Толстой, по собственным его подсчетам, провел семь лет жизни в седле. Близкие к Толстому знали: езда верхом обратилась в одну из сильнейших его привычек. Верховой ездой занимался он до последних лет своей жизни. Правда, в припадке толстовства он чуть было от езды не отказался. Его застыдили: на лошадке катаешься, барин, а у крестьян лошадей нет хозяйство вести! И как ни тяжело ему было, Толстой после отречения от художественного творчества совершил ещё один шаг к самопожертвованию – отказался от верховыъх прогулок, для него неразлучных с писательством. Кто хорошо знал Толстого, те свидетельствовали: лишиться верховой езды стоило ему громадного волевого усилия. Но друзья его уговорили возобновить езду. "Слаб человек", – Толстой сам это не раз повторял. И снова сел в седло, причем, оправдание этому нашел как знаток лошадей. "Они говорят, – сказал Толстой, имя в виду своих обличителей, – что я езжу на хорошей лошади, а лошадь у меня разве что с виду хороша, а она на передние ноги слаба".

Так что Толстой достаточно знал лошадей и понимал в них, чтобы даже неточности и "погрешности" не по неведению возникли. Мало этого, по сообщению непосредственного свидетеля, копия "Холстомера" так и лежала в толстовском доме на столе, чтобы приходившие в гости знатоки лошадей могли оставлять на ней свои пометы. Увы, эта копия не дошла до нас, но, надо думать, какие-то замечания и предложения автором были приняты, какие-то оставлены без внимания… Черновики показывают, как даже неточности и профессиональные промахи были тщательным образом допущены, отработаны.

Репин, сам степняк-лошадник, рассказывает, как Толстой учил его прыгать на коне через ручей. Они вдвоем ехали по лесу верхами. Вдруг ручей. Толстой пустил лошадь шибче и перемахнул. Репин замялся и хотел было переступить вброд. Толстой ему велел:

– Вы лучше перескочите разом. Наши лошади привыкли. В ручье вы завязнете – топко, это даже небезопасно.

Лошадь, вероятно, увидела близко воду и упирается. Толстой продолжает:

– Понукните его.
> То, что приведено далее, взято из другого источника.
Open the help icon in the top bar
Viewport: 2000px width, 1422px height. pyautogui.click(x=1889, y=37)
Я знаю, он скачет хорошо.

По этим советам видно, что Толстой не подслушал со стороны, а знал практически и профессионально те наставления, какие в "Анне Карениной" англичанин-тренер высказывает перед скачкой Вронскому: "Не торопитесь и помните одно: не задерживайте у препятствий и посылайте, давайте ей выбирать, как она хочет".
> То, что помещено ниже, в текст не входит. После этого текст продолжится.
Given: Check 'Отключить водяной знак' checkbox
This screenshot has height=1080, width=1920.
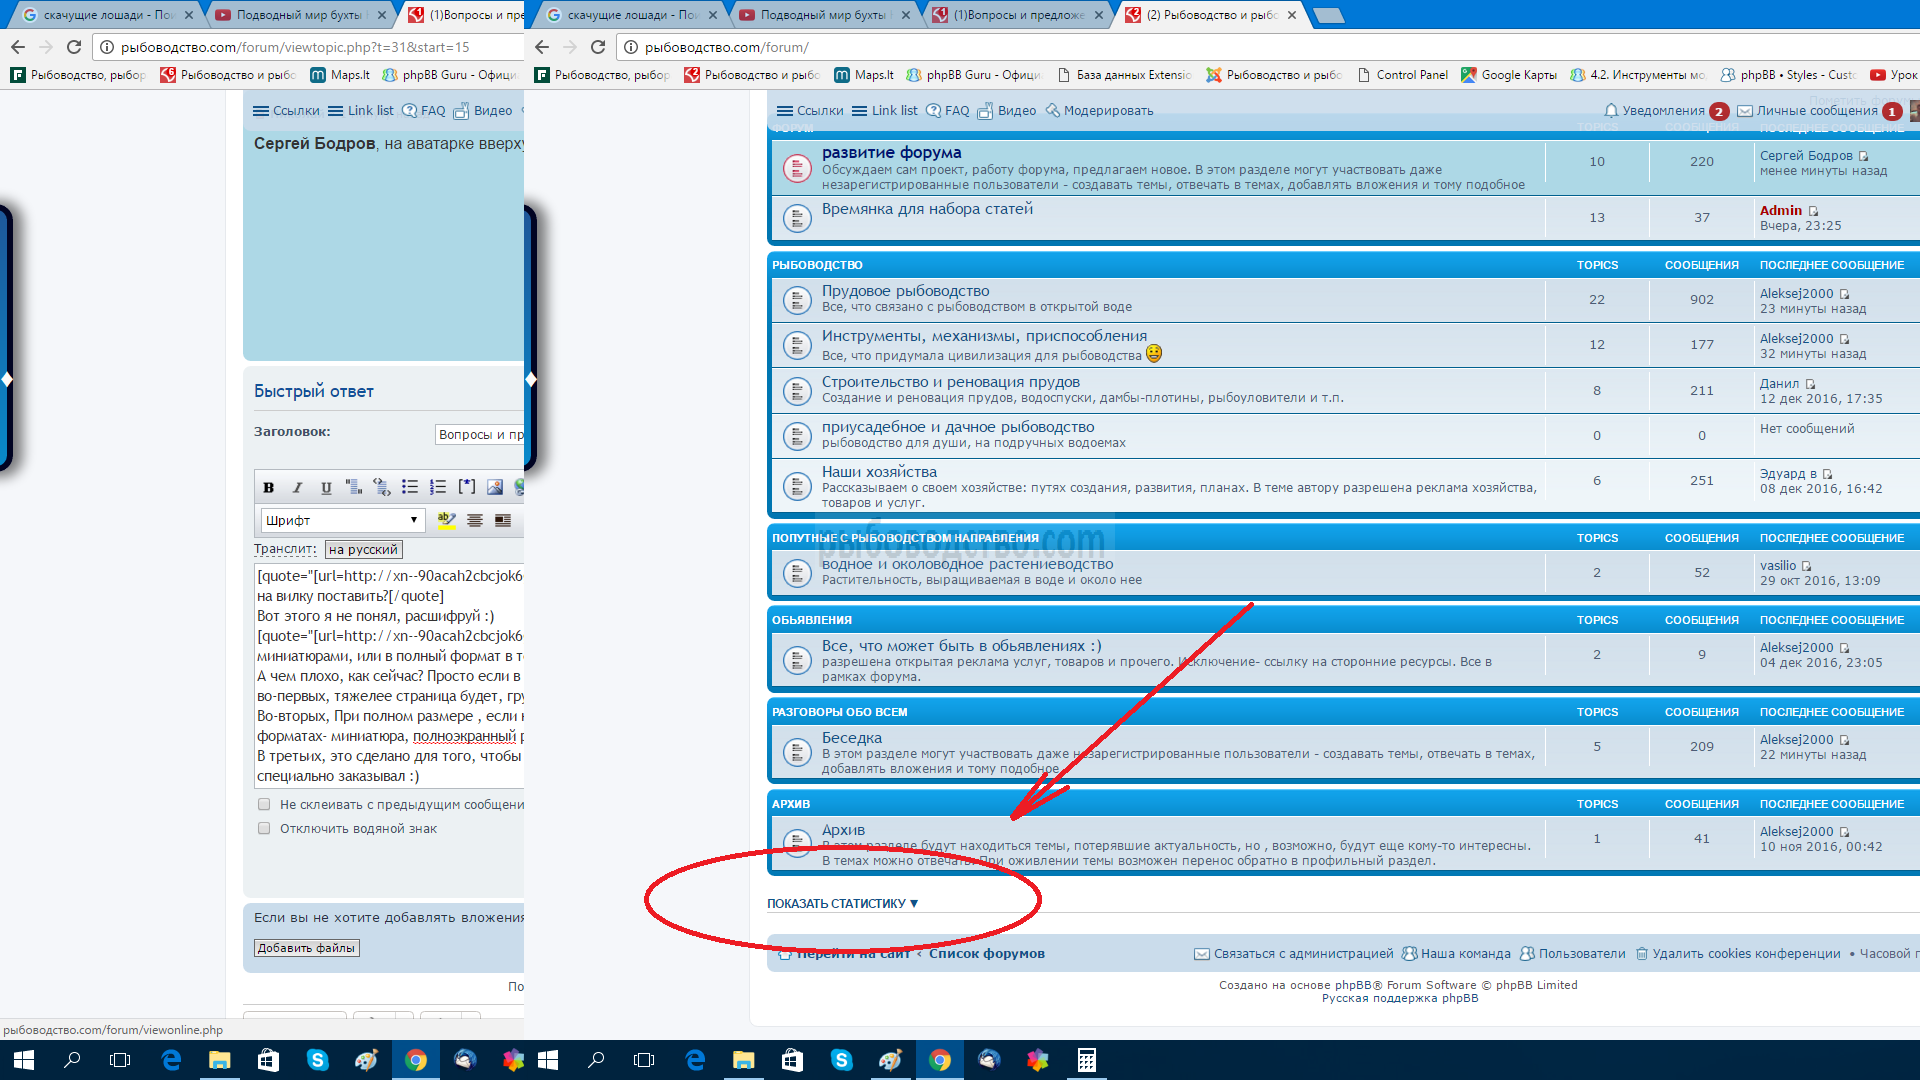Looking at the screenshot, I should pos(264,828).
Но тут же мы сталкиваемся с феноменальным творческим парадоксом: Толстой никогда не бывал на скачках!

Мне указала на это моя мать, художница, преподаватель рисунка, а также истории искусств в Цирковом училище, заядлая читательница. Смотри, говорит, и я посмотрел в лежавшую перед ней книгу воспоминаний старшего толстовского сына, а посмотрев, остолбенел, не веря своим глазам. Сергей Львович, кажется, сам удивлялся тому, что сообщает, а сообщал он, вне сомнения, правду – мемуарам его доверяют вполне, и вот читаю и перечитываю: его отец, создатель классического описания скачек, никаких скачек не видел.

Уж, конечно, известно было Толстому, как можно упасть, покалечиться, покалечить или даже убить лошадь; лошадь может сломать ногу, спину, но только не от едва заметного прикосновения всадника к седлу, как это описано в "Анне Карениной": "Не поспев за движением лошади, он, сам не понимая как, сделал скверное непростительное движение, опустившись на седло". Этим-то неловким движением, пишет чуть дальше Толстой, Вронский и сломал своей Фру-Фру хребет. Кто со щемящим сердцем не читал этих строк! Один спортсмен мне признался, что эти строки испортили ему полжизни: начиная в молодые годы ездить, он больше всего боялся допустить то же самое "непростительное движение" и только со временем узнал – так не бывает!